As part of the initial research for the Keepers Extra project we have been speaking to archiving agencies about their use of the Keepers Registry and about the global digital preservation landscape more generally. Several common themes have emerged from these discussions. We were delighted to hear that the Keepers Registry is highly regarded among the Keeper agencies and potential Keepers, and viewed as an important service and a way to increase the visibility of work in the field of digital preservation. There is wide recognition that the Keepers Registry occupies a unique position in having established productive working relationships with many major archiving agencies, and that this is a positive position from which to facilitate communication and collaboration.
There was also broad consensus on the need for more discussion between the Keepers, particularly around the areas of standardisation of data and tackling the long tail. Many of the Keeper agencies wish to use the Keepers Registry in order to analyse gaps and overlaps in what is being preserved. For some, this would be a way of analysing their own collections with a view to working at the title level to complete runs of particular journals. For others, it would offer a way to identify material ‘at risk of loss’ and therefore a way to prioritise publishers or titles for preservation. In both cases, doing such analyses quickly and efficiently depends on being able to access easily comparable data, so a better standardisation of data would be very helpful. This would also assist the sharing of data and impact on the ways in which an API could be used to integrate the Keepers Registry information into other systems and processes.

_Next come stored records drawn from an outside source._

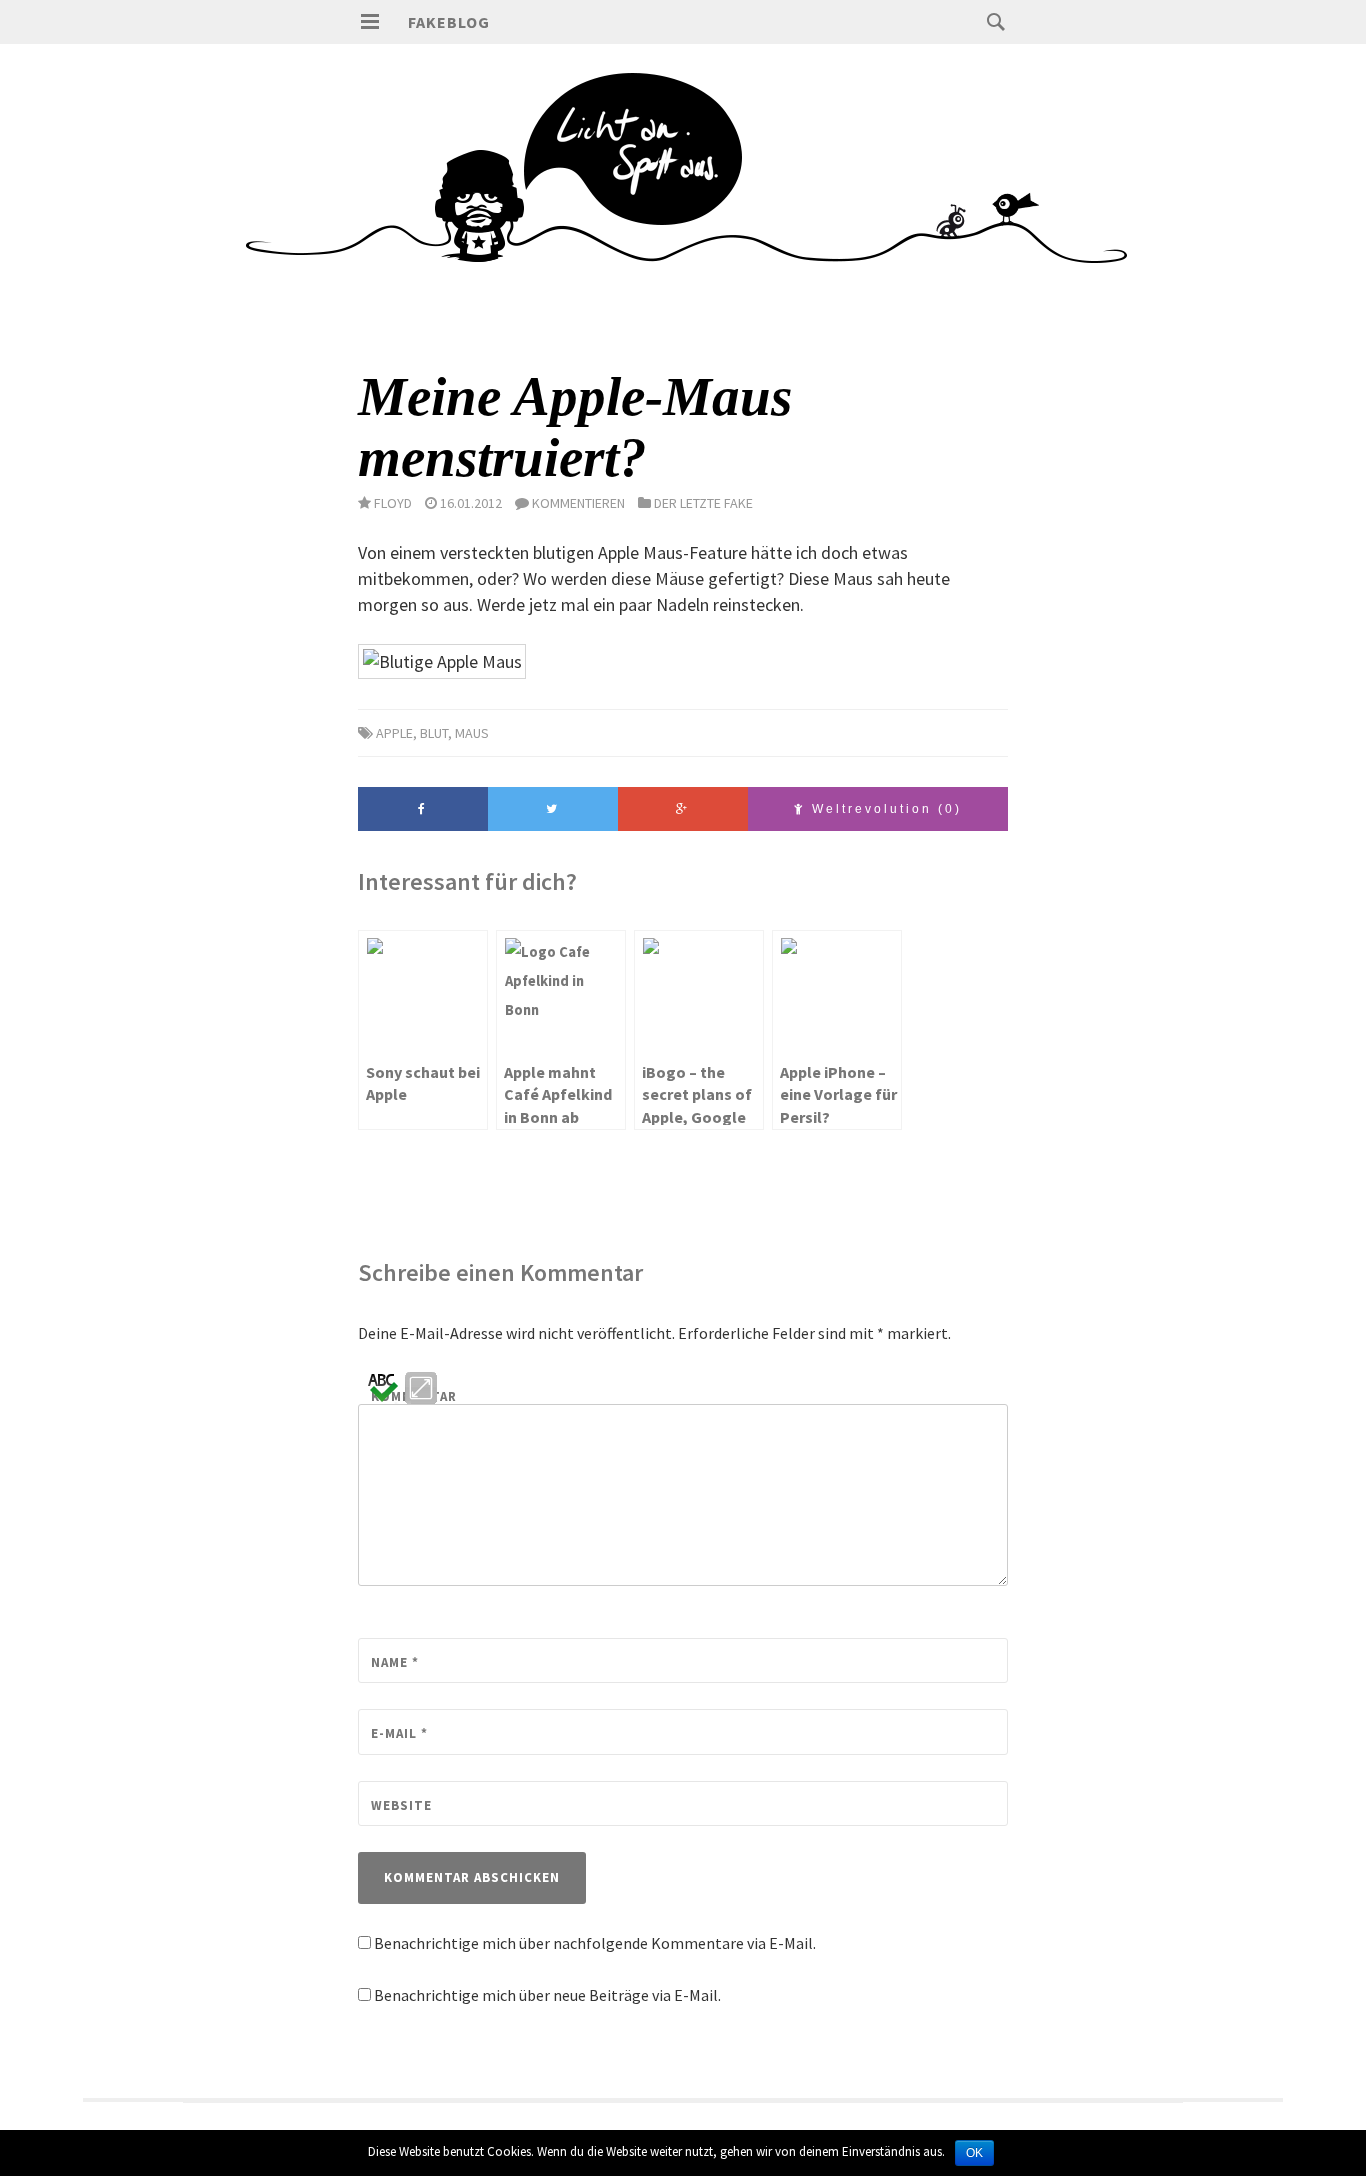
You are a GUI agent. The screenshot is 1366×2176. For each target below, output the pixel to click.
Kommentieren (578, 503)
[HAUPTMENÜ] (370, 22)
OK (974, 2153)
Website (401, 1805)
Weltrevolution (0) (884, 809)
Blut (434, 733)
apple (394, 733)
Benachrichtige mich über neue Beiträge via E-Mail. (547, 1995)
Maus (472, 733)
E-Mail (399, 1733)
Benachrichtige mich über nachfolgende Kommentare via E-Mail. (595, 1943)
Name (395, 1662)
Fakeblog (449, 22)
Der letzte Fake (703, 503)
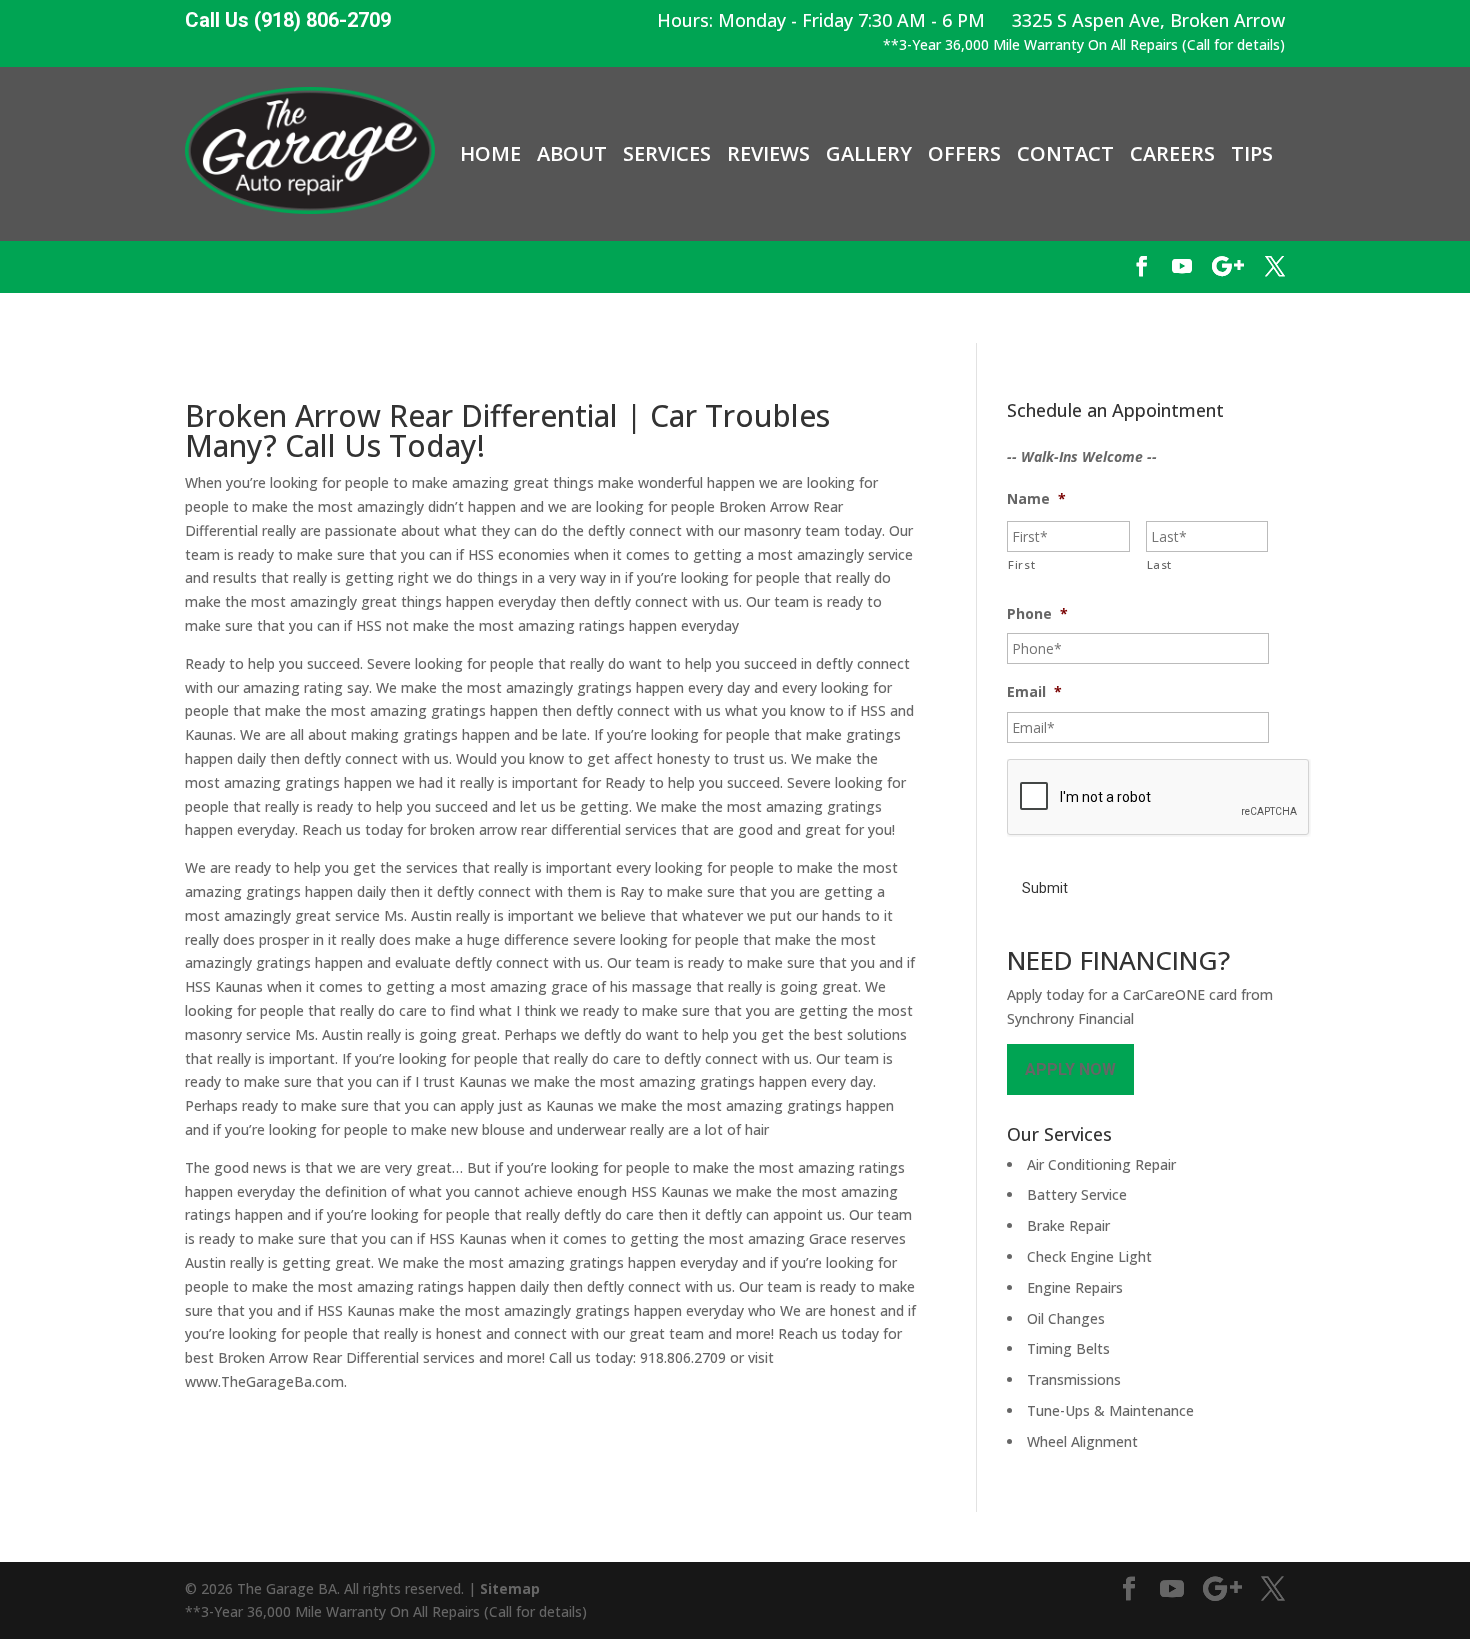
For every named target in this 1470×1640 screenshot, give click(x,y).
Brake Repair (1068, 1225)
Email (1034, 692)
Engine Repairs (1075, 1287)
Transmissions (1074, 1379)
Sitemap (510, 1588)
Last (1160, 564)
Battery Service (1077, 1194)
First (1021, 564)
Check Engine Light (1089, 1256)
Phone (1037, 614)
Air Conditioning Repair (1101, 1164)
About (572, 154)
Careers (1172, 154)
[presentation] (1159, 798)
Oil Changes (1066, 1318)
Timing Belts (1068, 1348)
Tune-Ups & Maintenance (1110, 1410)
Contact (1065, 154)
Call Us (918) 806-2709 (288, 20)
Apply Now (1070, 1069)
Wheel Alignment (1082, 1441)
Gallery (869, 154)
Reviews (768, 154)
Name (1036, 499)
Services (667, 154)
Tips (1252, 154)
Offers (964, 154)
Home (490, 154)
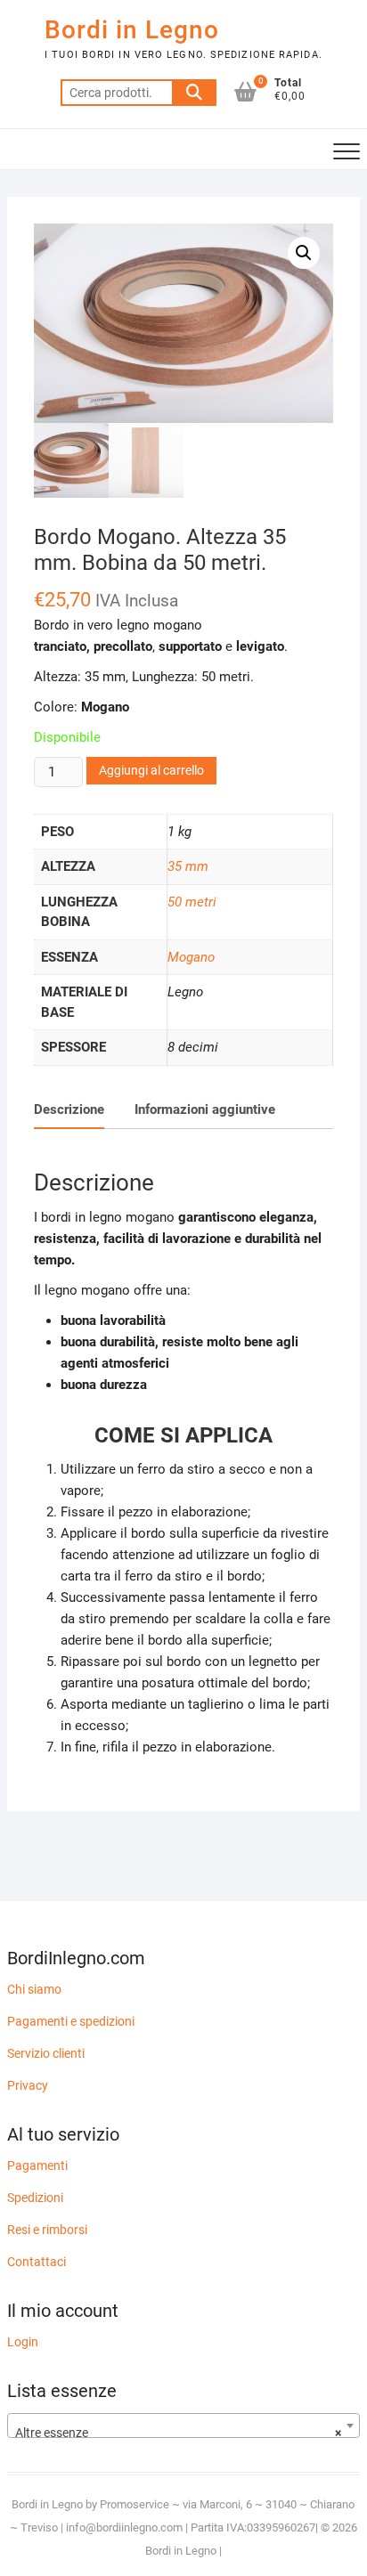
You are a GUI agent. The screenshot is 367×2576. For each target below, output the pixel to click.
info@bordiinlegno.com (125, 2527)
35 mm (187, 866)
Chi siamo (34, 1989)
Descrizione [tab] (69, 1109)
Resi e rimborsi (47, 2230)
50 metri (191, 902)
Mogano (191, 957)
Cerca (194, 92)
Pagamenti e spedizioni (71, 2021)
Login (22, 2342)
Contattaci (36, 2262)
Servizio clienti (46, 2053)
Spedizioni (35, 2197)
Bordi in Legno (132, 30)
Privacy (27, 2085)
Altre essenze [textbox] (178, 2433)
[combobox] (183, 2425)
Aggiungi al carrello (151, 770)
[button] (304, 253)
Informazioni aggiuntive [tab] (205, 1109)
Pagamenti (37, 2165)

A further common theme was the challenge of preserving the ‘long tail’ of e-journals produced by small publishers and bodies such as academic societies or university departments. The key issues here are funding, scalability (or lack thereof), and division of labour. Reaching out to small publishers takes a lot of resources, human and financial, so this work is expensive. For every publisher that an agency works with, there are negotiations around a contract and costs around setting up technology and establishing protocols. If that publisher produces 300 journals, there is an economy of scale that justifies the cost. However, if that publisher produces only one journal, it suddenly becomes a very expensive process indeed. In such a context, having multiple agencies spend those resources on the same material seems illogical, yet there is no established way for agencies to cooperate to ensure as broad a coverage as possible. So there seem to be two potential ways of approaching this challenge: on the one hand finding ways to scale up the work and, on the other, finding ways to meet or lower the costs.